Authorization Letter for Insurance Claim Processing
Doug Phillips
456 Oak Street
Columbus, OH 43210
doug.phillips@email.com
(614) 789-0123
February 16, 2024
Great Horizons Insurance Co.
Claims Department
1234 Insurance Lane
Columbus, OH 43220
Subject: Authorization for Insurance Claim Processing
Dear Claims Manager,
I, Doug Phillips, holding the policy number GH789456, hereby authorize Sarah Phillips, my wife, to act on my behalf in all matters pertaining to my insurance claim filed under the aforementioned policy number. This authorization includes but is not limited to, filing a claim, obtaining claim status updates, negotiating settlements, and receiving payment related to this claim.

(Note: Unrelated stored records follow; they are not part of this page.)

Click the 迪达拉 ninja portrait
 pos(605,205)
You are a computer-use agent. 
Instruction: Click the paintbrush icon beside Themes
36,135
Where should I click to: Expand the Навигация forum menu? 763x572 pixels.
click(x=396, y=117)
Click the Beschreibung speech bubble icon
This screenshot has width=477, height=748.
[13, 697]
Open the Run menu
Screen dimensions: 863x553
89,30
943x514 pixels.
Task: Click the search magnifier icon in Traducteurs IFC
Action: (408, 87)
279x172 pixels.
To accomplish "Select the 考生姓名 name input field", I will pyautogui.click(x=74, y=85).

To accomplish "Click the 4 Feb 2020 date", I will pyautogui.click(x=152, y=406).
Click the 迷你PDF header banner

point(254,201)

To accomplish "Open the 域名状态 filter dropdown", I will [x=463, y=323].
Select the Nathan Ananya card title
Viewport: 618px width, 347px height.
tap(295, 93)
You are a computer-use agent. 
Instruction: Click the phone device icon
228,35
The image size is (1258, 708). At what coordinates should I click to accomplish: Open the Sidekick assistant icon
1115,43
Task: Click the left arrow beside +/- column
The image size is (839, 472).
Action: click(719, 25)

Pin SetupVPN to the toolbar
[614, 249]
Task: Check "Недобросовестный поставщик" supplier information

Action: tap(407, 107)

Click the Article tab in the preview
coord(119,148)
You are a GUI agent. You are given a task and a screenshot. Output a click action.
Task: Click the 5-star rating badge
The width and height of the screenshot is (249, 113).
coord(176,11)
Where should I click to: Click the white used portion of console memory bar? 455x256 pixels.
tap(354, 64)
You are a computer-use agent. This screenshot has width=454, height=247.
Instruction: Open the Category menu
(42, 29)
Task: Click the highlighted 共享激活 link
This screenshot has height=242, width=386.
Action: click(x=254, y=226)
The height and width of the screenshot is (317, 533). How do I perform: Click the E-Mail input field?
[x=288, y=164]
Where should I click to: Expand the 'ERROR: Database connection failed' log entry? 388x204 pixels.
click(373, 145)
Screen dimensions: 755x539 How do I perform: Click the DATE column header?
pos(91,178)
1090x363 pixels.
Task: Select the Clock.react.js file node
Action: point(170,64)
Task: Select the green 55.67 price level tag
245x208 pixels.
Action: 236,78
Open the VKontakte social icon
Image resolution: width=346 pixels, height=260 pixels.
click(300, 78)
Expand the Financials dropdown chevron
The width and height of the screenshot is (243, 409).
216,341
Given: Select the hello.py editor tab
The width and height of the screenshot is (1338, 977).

Sarah Phillips has my permission to access any necessary documents, communicate with insurance adjusters, and make decisions that are in the best interest of resolving the claim efficiently. I trust that Sarah will handle these responsibilities with the same care and diligence as I would.
For identification and verification purposes, I have attached a photocopy of my driver’s license and that of Sarah Phillips. She will also present her identification upon request for any transactions or communications related to this authorization.
This authorization is valid until December 31, 2024, unless otherwise revoked in writing. Please update your records accordingly and direct all correspondence related to the claim to Sarah Phillips at sarah.phillips@email.com or (614) 987-6543.
Should you require any additional information or have any questions, please feel free to contact me directly at (614) 789-0123 or doug.phillips@email.com. Your cooperation and assistance in facilitating this process are greatly appreciated.
Thank you for your attention to this matter.